If you have any suggestions, let me know.
Opengl vs directx 11 sweetfx windows 8.1#
I use Windows 8.1 on a Radeon R9 280 Dual-X 3GB
I do not see any difference between SweetFX on and off, although the text on character names looks a bit different, so I assume FXAA is working. Have fun thoughĪs soon as I start the game from RadeonPro, it turns back to French and I lose all addons. Enabling/disabling shaders (crashes even with 0 shaders in. The following things did not make a difference: ReShade 4.9.1 -> 4.7. Just some points that could help one or two guys.
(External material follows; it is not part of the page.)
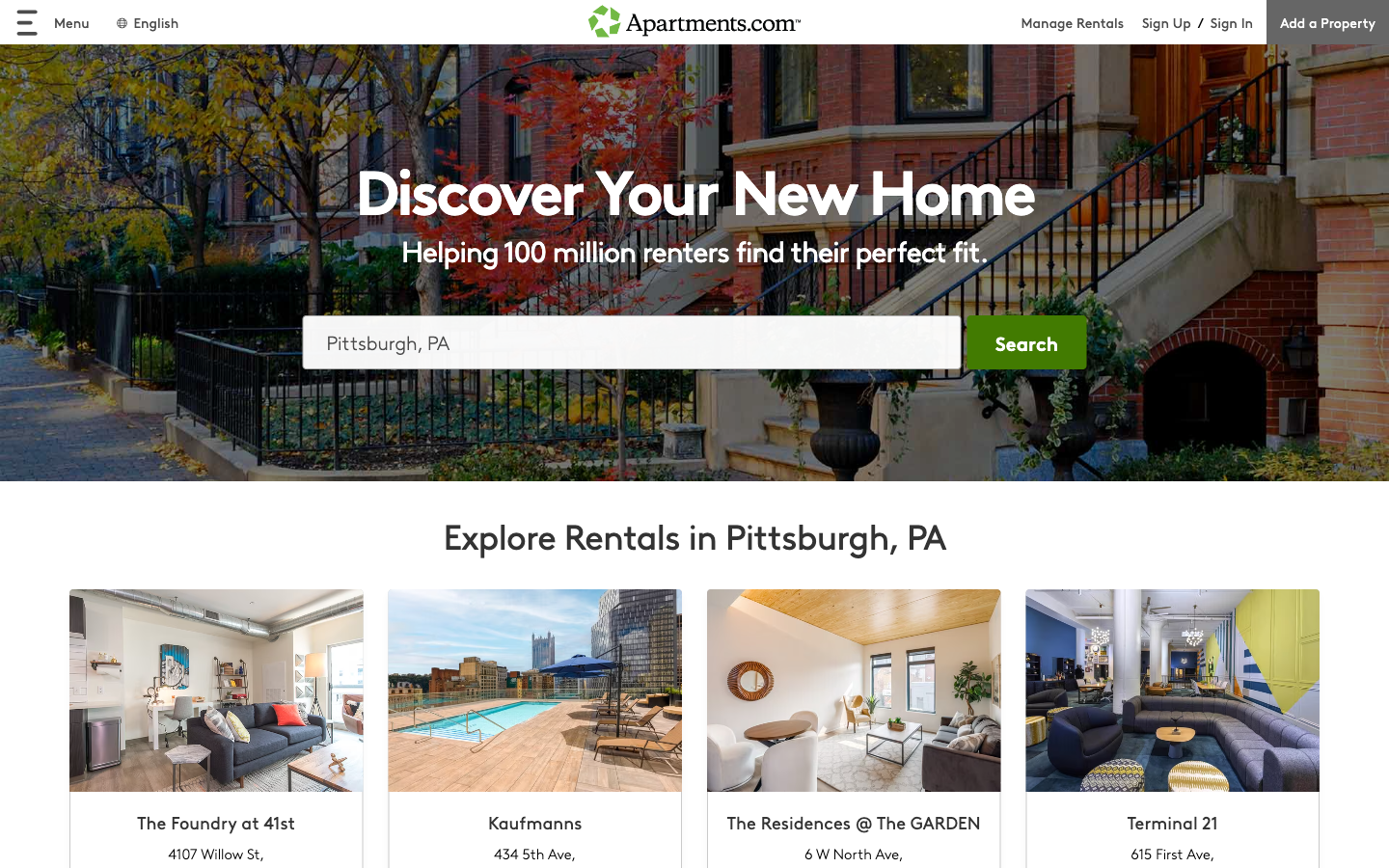  What do you see at coordinates (1165, 21) in the screenshot?
I see `begin the registration` at bounding box center [1165, 21].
When trying to run Vindictus in DirectX 11 mode, and when ReShade's 'Copy depth buffer before clear operations' is enabled, it crashes at every loading menu, towards the end of loading.
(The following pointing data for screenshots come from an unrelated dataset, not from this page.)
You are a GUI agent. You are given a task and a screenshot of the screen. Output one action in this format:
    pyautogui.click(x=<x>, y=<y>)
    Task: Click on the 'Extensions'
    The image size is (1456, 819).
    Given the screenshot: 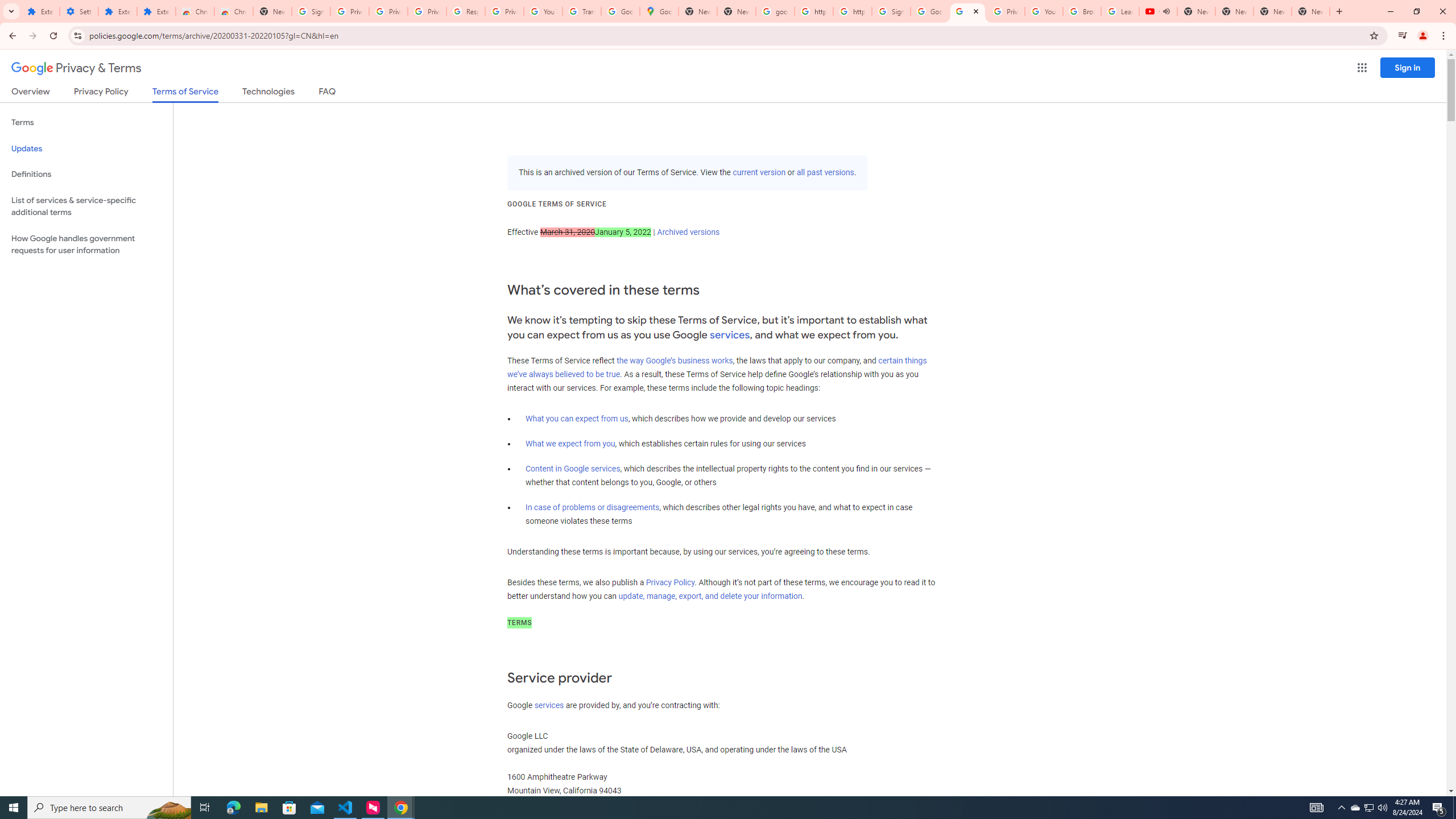 What is the action you would take?
    pyautogui.click(x=156, y=11)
Opengl vs directx 11 sweetfx full#
With OpenGL, every vendor implements the full API in the driver.
Opengl vs directx 11 sweetfx driver#
A significant difference however is that Direct3D implements the API in a common runtime (supplied by Microsoft), which in turn talks to a low-level device driver interface (DDI). I can't tell as I am not aware what architecture eso.exe uses - though the OP just installs and it runs fine my guess is that you have to stick with the 32bit ones. OpenGL and Direct3D are both implemented in the display device driver. You might want to try that one out with both sets of dlls (32bit and 64bit). If you see no change or the game crashes - there is a version of SweetFX (1.5.1 by boulotaur) that has 圆4-dll's.
**this is due to the fact that RadeonPro uses the list of shaders and their options of a prior version of SweetFX. If you don't and just a blank box appears you have to uncheck that shader - you would use a shader without giving it options and that could ruin the whole preset (is what I experienced lately). Click on the checked shaders after you imported settings in RadeonPro and see if you can see values in the lower window. If you are using RadeonPro though you are limited to the shaders that have "options" available. While some people don't run SweetFX through RadeonPro but inject it directly through dxgi.dll and d3d9.dll (first for DX10/11 latter for DX9 games) they can use all the shaders that their used version of SweetFX offers. That makes sure it works with x86 as well as 圆4 executables. Click the bluish "32bit"-link on RadeonPro in the lower right hand corner until it turns to 32/64bit. I am currently running Win 8.1 (圆4) and RadeonPro works with SweetFX. As I am currently not active on ESO (wtb time ) but I was fiddling around with RadeonPro and SweetFX a while and experienced different problems that I had to work around with those with problems should maybe just try some of the next few things.